Exercise:
Each entry below is to be returned exactly, with any pictures left out.

[[ Dataset entries open ]]

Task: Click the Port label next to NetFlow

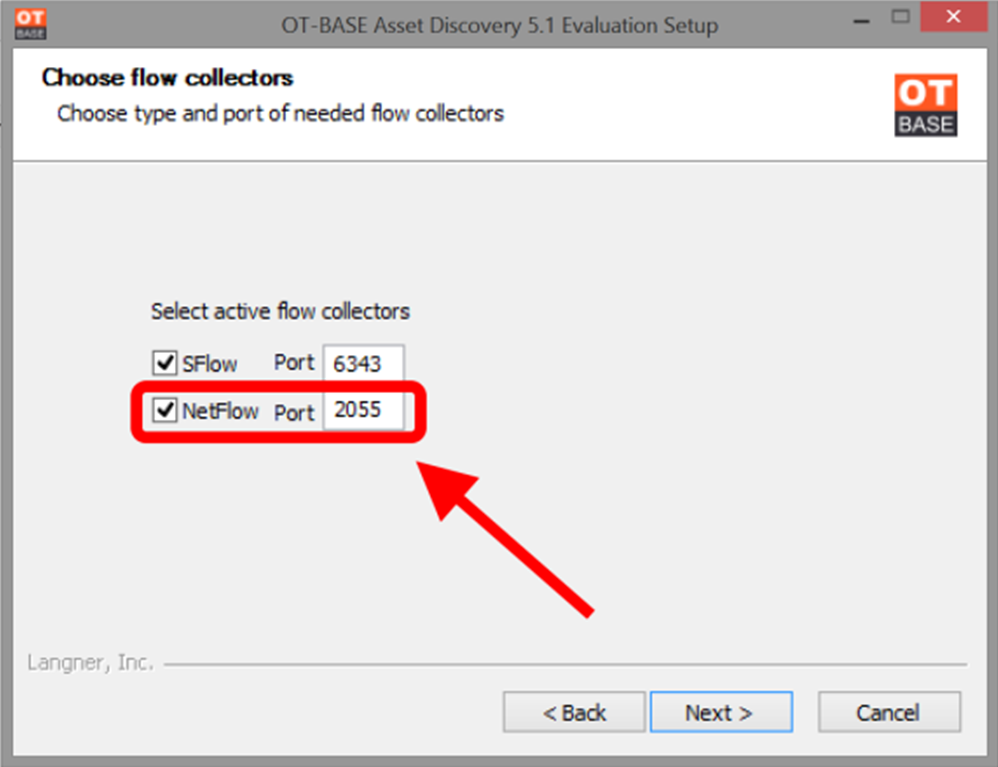Action: pos(294,412)
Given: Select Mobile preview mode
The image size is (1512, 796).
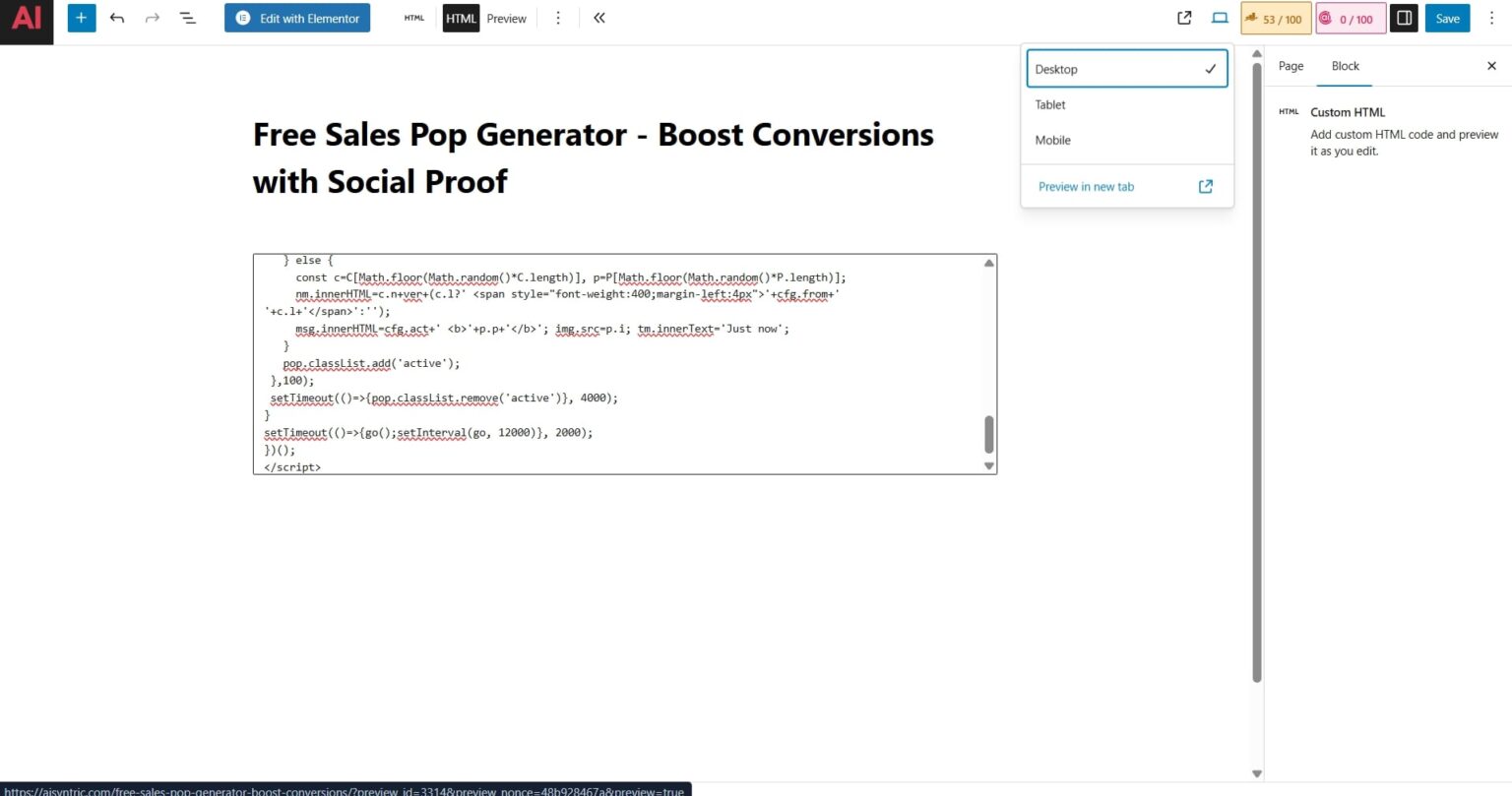Looking at the screenshot, I should pos(1052,140).
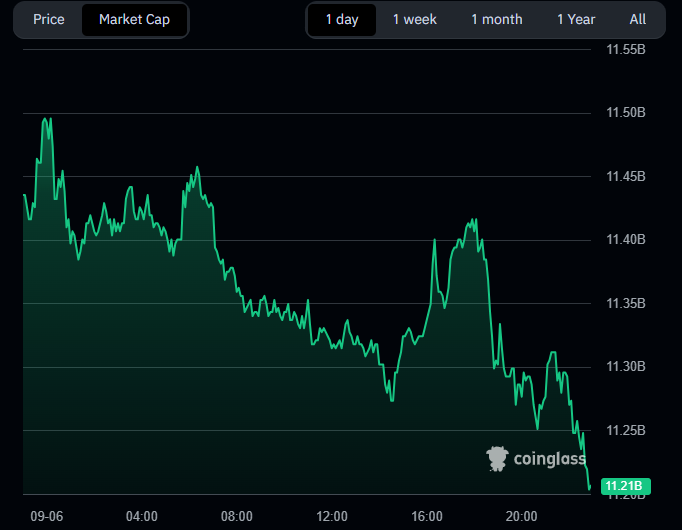Click the 11.40B y-axis label
Image resolution: width=682 pixels, height=530 pixels.
point(627,240)
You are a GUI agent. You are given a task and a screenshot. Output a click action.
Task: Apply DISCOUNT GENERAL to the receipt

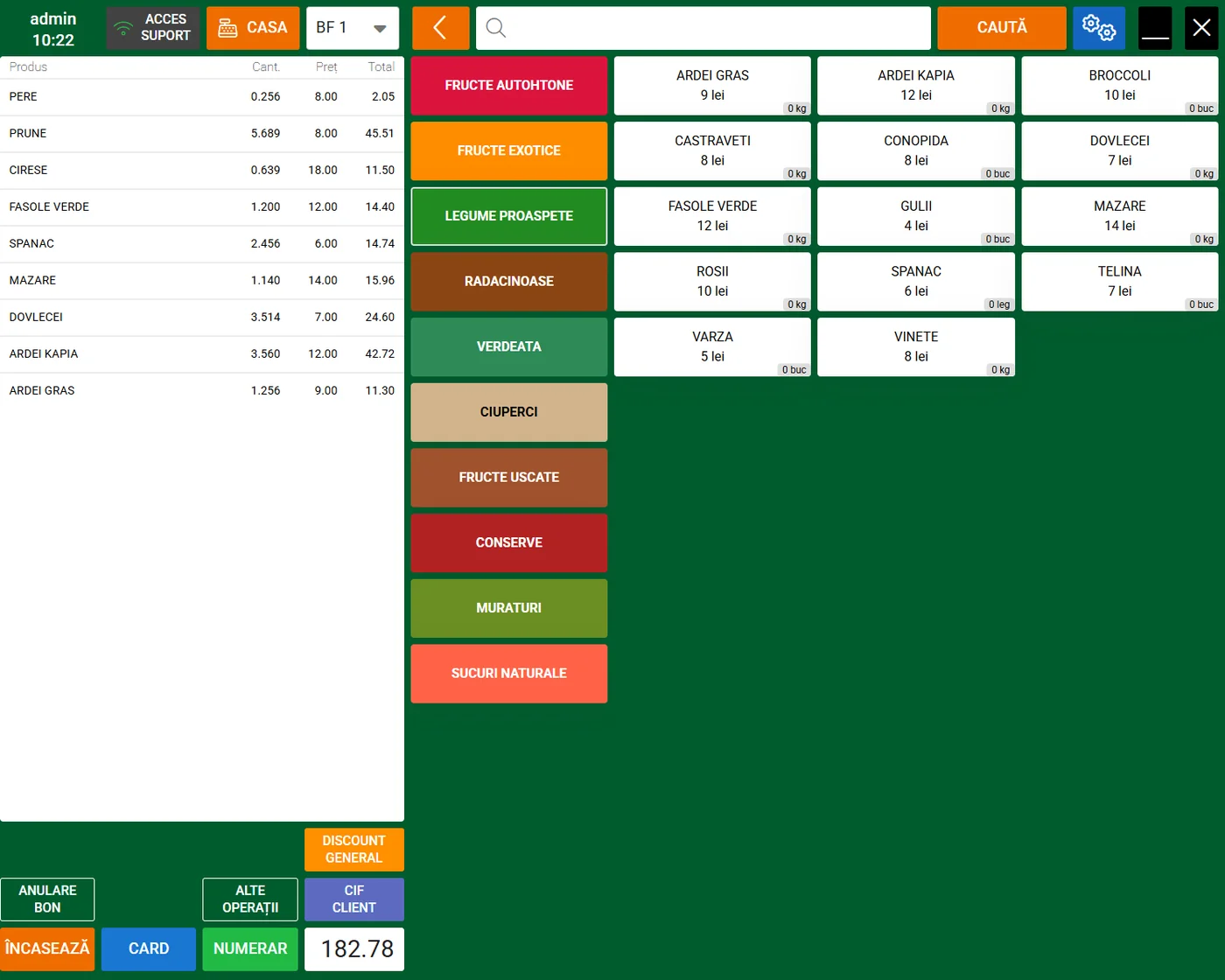pos(354,849)
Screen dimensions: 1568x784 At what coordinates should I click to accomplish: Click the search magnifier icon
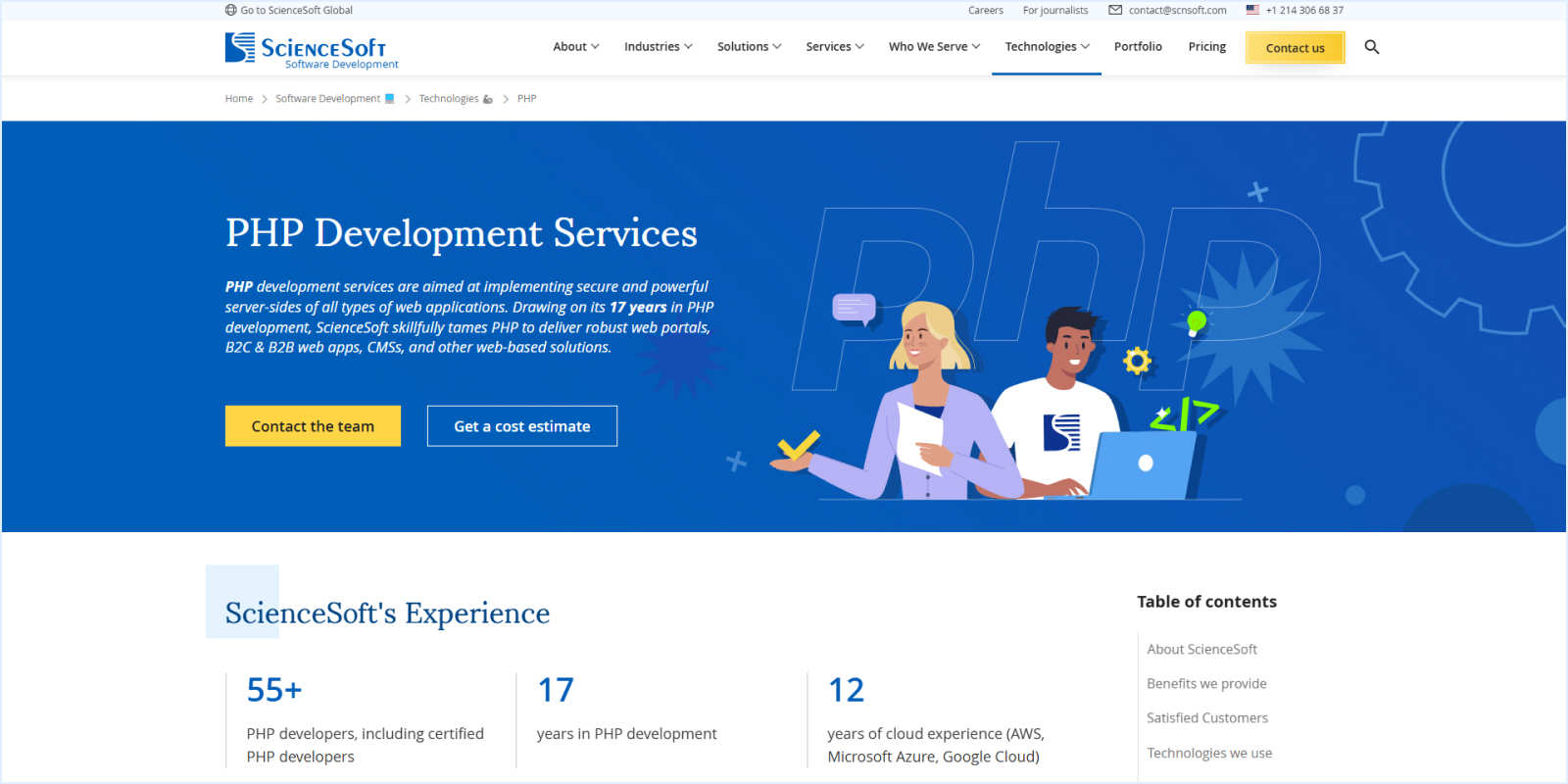(1371, 47)
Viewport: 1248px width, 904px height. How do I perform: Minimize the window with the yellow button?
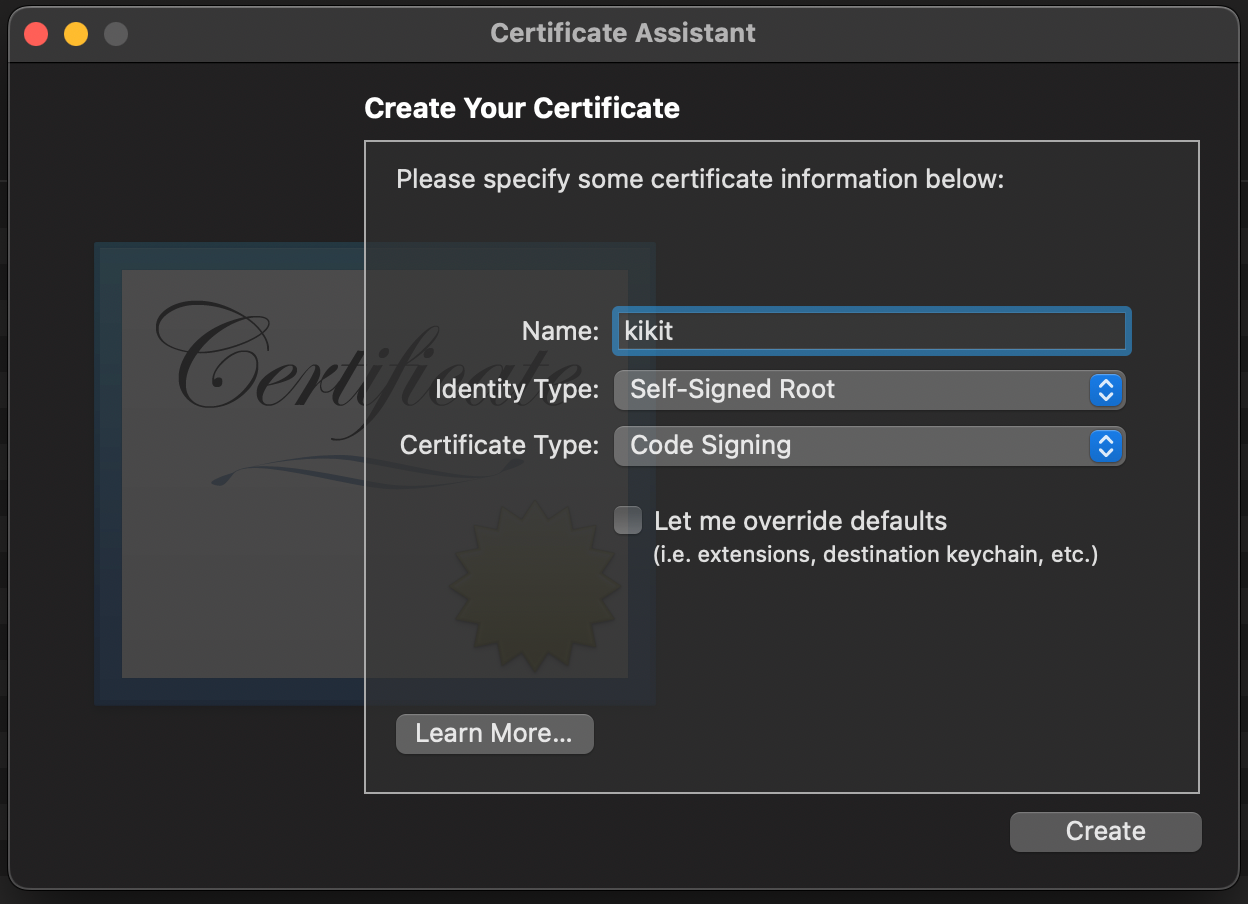pos(76,34)
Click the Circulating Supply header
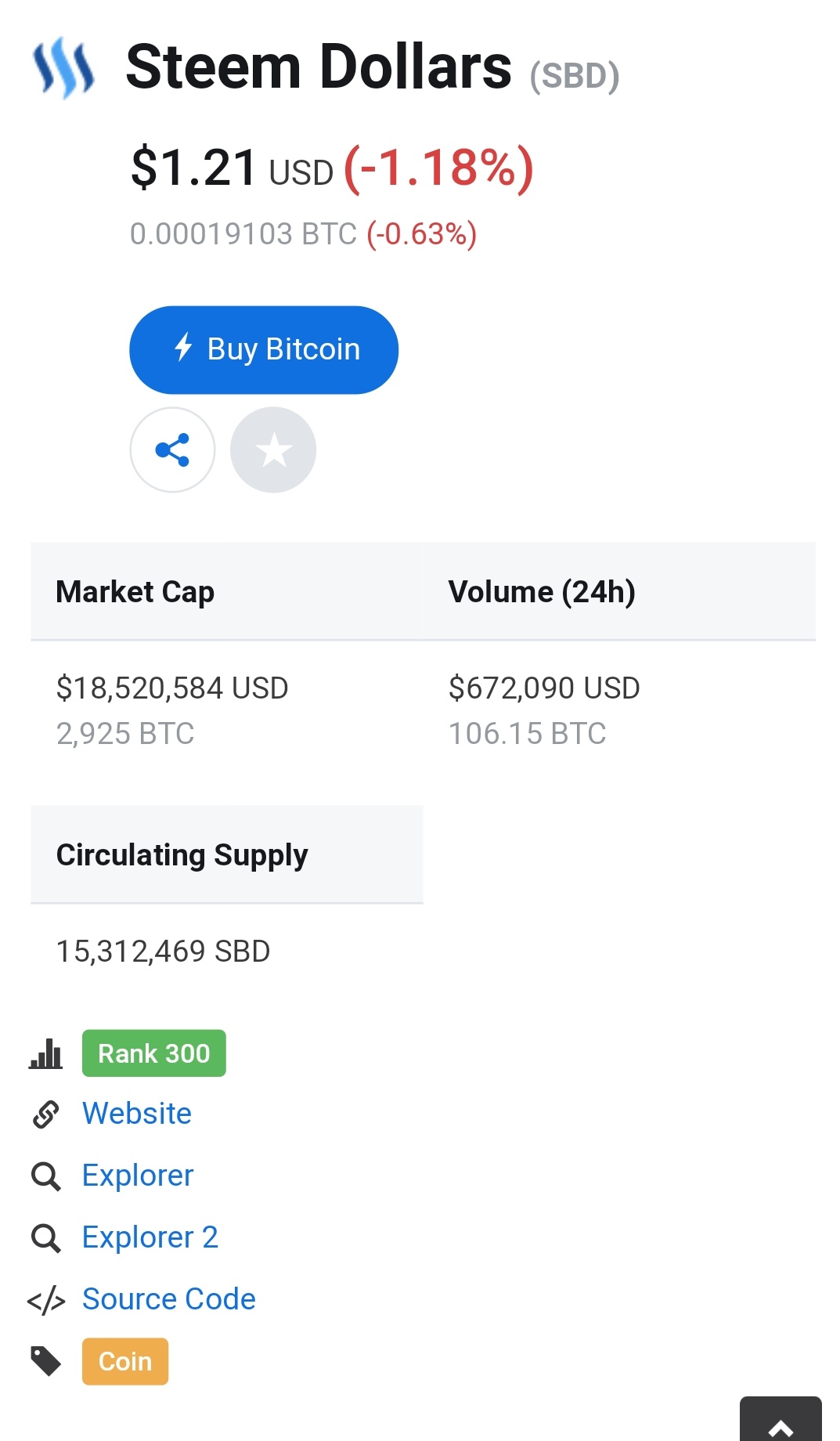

[[ Dataset entries closed ]]

Result for this exercise:
Task: Click the Port label next to NetFlow

Action: pos(294,412)
Given: Select Mobile preview mode
The image size is (1512, 796).
Looking at the screenshot, I should pos(1052,140).
Click the 11.40B y-axis label
Image resolution: width=682 pixels, height=530 pixels.
point(627,240)
You are a GUI agent. You are given a task and a screenshot. Output a click action.
Task: Apply DISCOUNT GENERAL to the receipt

pos(354,849)
Screen dimensions: 1568x784 At what coordinates should I click to accomplish: Click the search magnifier icon
(1371, 47)
Viewport: 1248px width, 904px height. How do I perform: Minimize the window with the yellow button?
pos(76,34)
Click the Circulating Supply header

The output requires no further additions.